Il ministro Patuanelli, che martedì scorso ha incontrato la Morselli, spiega che «l’azienda ha parlato di una difficoltà del ciclo produttivo, legata alla contingenza del mercato, in cui i dazi non aiutano, e non ha posto il problema dell’immunità» e si dice «convinto che non c'è una incidenza diretta tra il decreto crisi e la situazione di Taranto». Sullo scudo, esclude una norma ad hoc per l’Ilva «ma una di più ampio respiro potrà essere presa in considerazione – chiarisce – se ci fossero dubbi di interpretazione che non riguardino solo Taranto, ma l’applicazione del dispositivo». Ragione per cui il governo, ai metalmeccanici che gli chiedono di farsi garante del rispetto degli accordi sottoscritti con l’azienda il 6 settembre 2018, assicura che nel nuovo confronto che ci dovrebbe essere con Mittal la seconda settimana di novembre, «chiederemo all’azienda di continuare a garantire il rispetto degli accordi del contratto, del piano industriale e soprattutto di quello ambientale». Insomma, per Patuanelli non è in discussione «la continuità produttiva del sito di Taranto, perché – sostiene – non esiste un’idea di piano industriale del Paese senza la siderurgia». Infine annuncia un «intervento organico» per dare risposte alle crisi che «spesso sono crisi di mercato», il cui primo passo è stato il decreto salva imprese.

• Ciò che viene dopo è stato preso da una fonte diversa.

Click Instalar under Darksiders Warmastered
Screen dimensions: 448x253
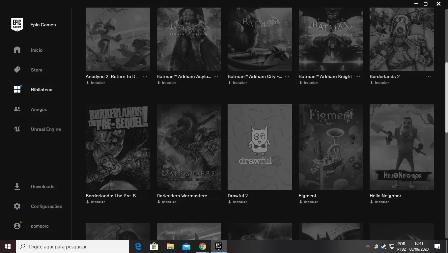pos(166,202)
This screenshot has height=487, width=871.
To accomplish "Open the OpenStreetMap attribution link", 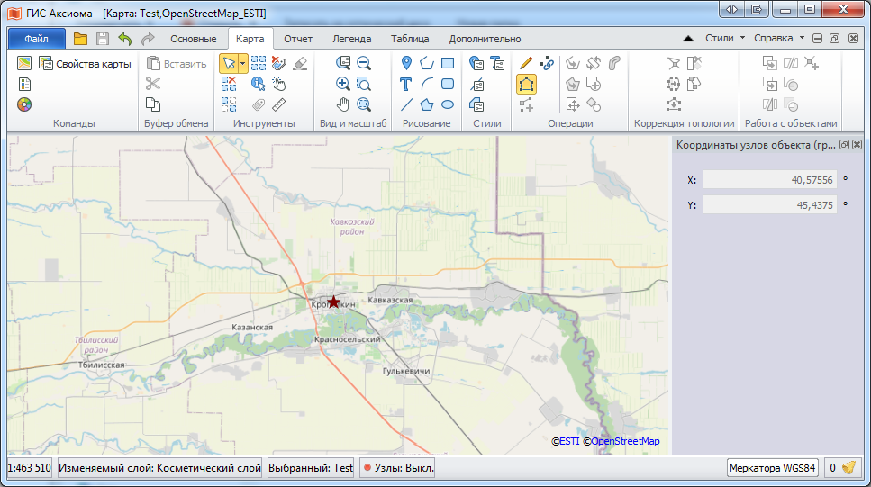I will (x=625, y=441).
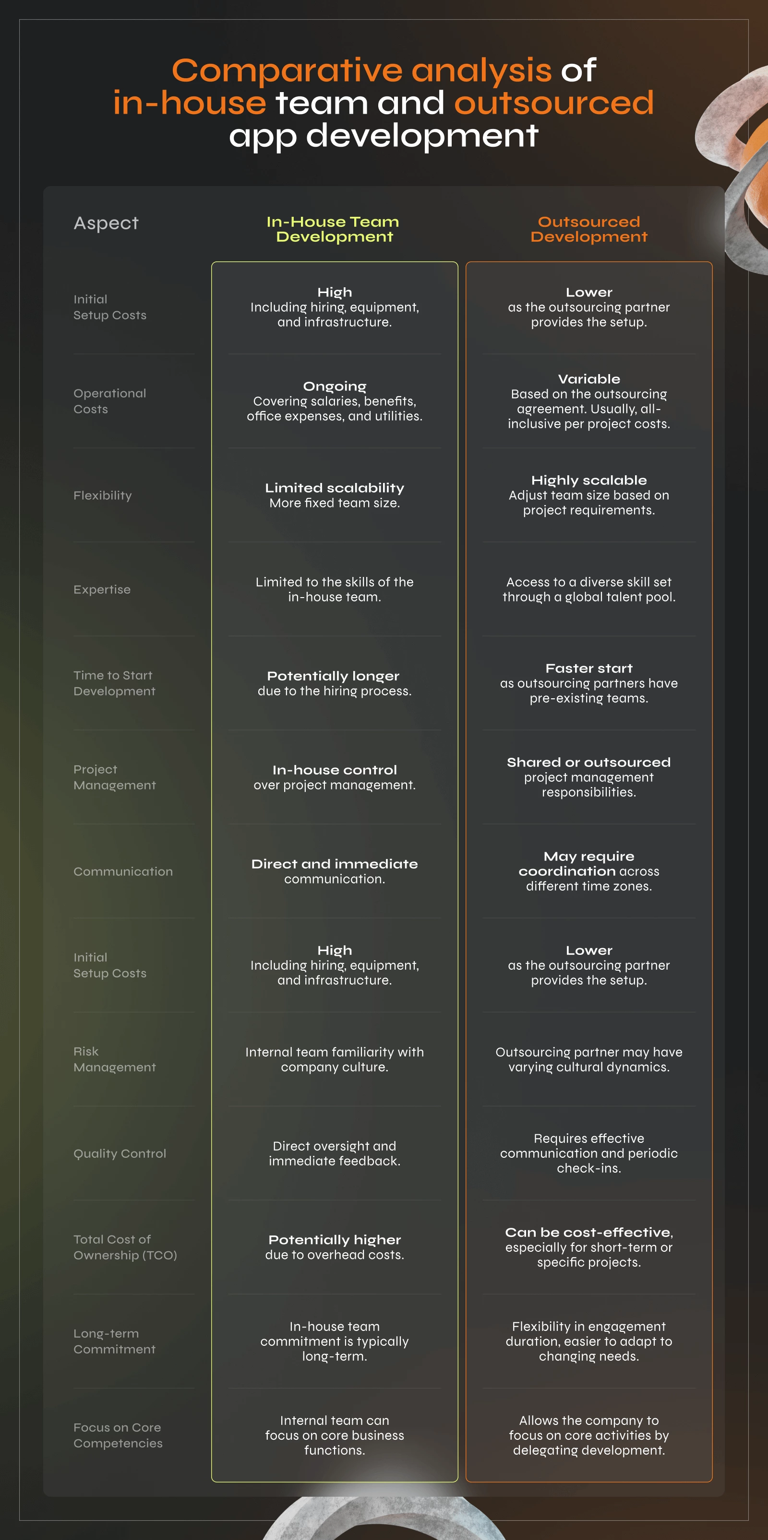Select the "Expertise" row label
This screenshot has width=768, height=1540.
102,589
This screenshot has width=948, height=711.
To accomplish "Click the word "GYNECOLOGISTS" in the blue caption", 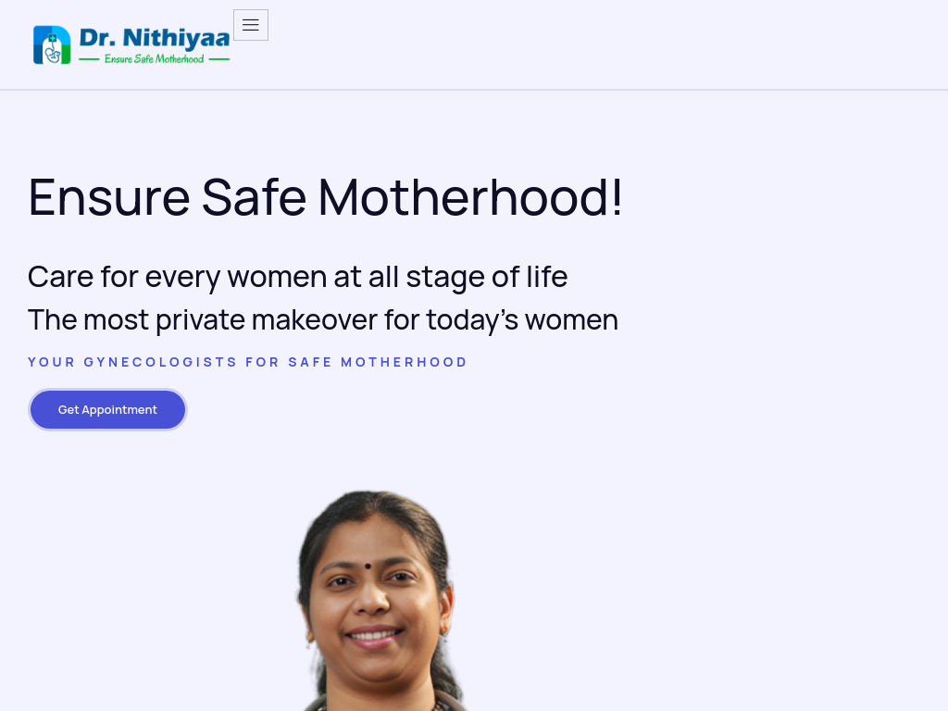I will 160,362.
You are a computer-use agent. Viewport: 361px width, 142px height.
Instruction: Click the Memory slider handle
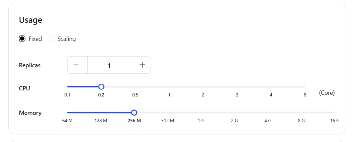[x=134, y=113]
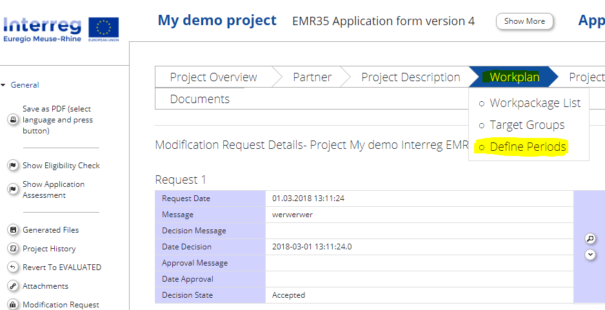Click the Revert To EVALUATED arrow icon
Screen dimensions: 605x310
coord(12,267)
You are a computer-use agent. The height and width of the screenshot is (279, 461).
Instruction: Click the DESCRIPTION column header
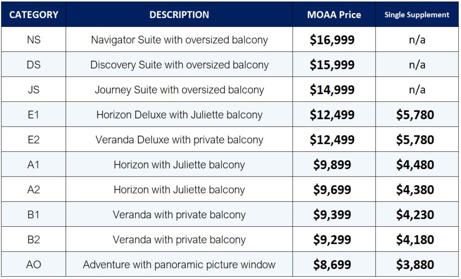point(179,14)
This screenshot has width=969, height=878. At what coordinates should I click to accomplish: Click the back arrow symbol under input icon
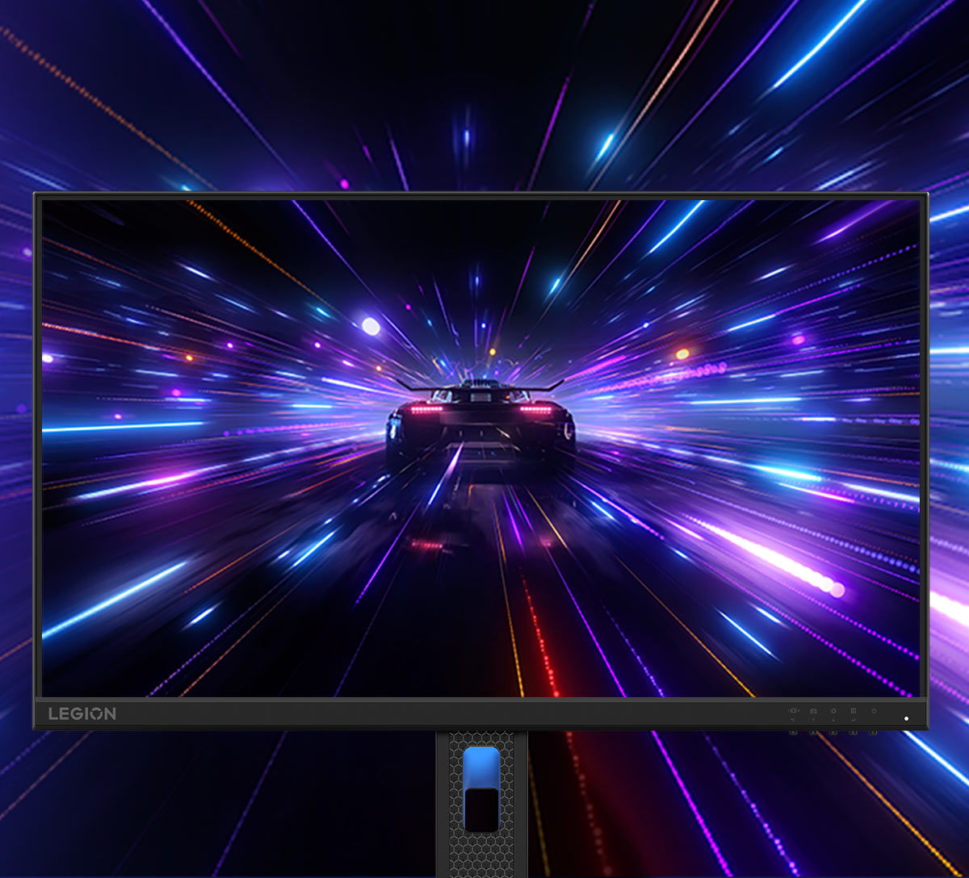point(793,720)
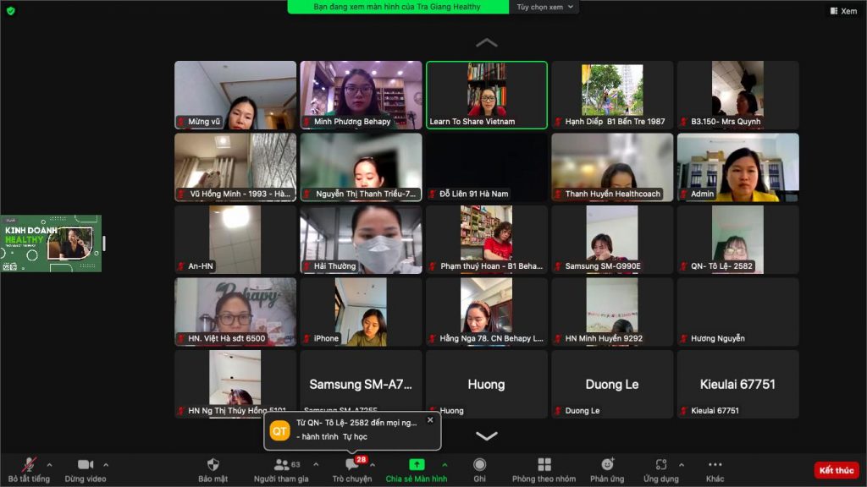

Al tavolo i sindacati hanno chiesto che non fosse presente la delegazione del M5s che voleva partecipare, visto che proprio l’ex Ministro Lezzi è stata la prima firmataria dell’emendamento che ha cancellato lo scudo. Il Ministro per il Sud conferma che anche senza l’immunità «una tutela c’è»: l’articolo 51 del codice penale, quindi «chiunque agisce nell’adempimento di un dovere come per il piano ambientale, non è punibile, tantomeno per colpe di altri ed errori commessi in precedenza». Un punto contestato dal leader della Fim-Cisl Marco Bentivogli che dice «basta ai rimpalli ed ai pasticci sull’immunità, che è un ottimo alibi per fare andare via l’azienda senza vincoli e per dimezzare la produzione e l’occupazione. Abbiamo spiegato che l’art.51 dal 2012, data del sequestro, al 2015, quando è stato introdotto lo scudo penale – prosegue il sindacalista – non ha impedito di indagare su figure come il Commissario Ferrante fino a impiegati di settimo livello». Ecco perché il segretario della Uilm, Rocco Palombella, vuole sapere cosa succederà dopo il 3 novembre «quando la soppressione delle tutele legali avranno effetto». Ed entrambi, insieme alla segretaria della Fiom-Cgil, Francesca Re David, ribadiscono che è Mittal ad aver violato l’accordo di settembre sia dal punto di vista produttivo, che da quello occupazionale, con il ricorso alla cassa integrazione, da luglio, per 1400 lavoratori.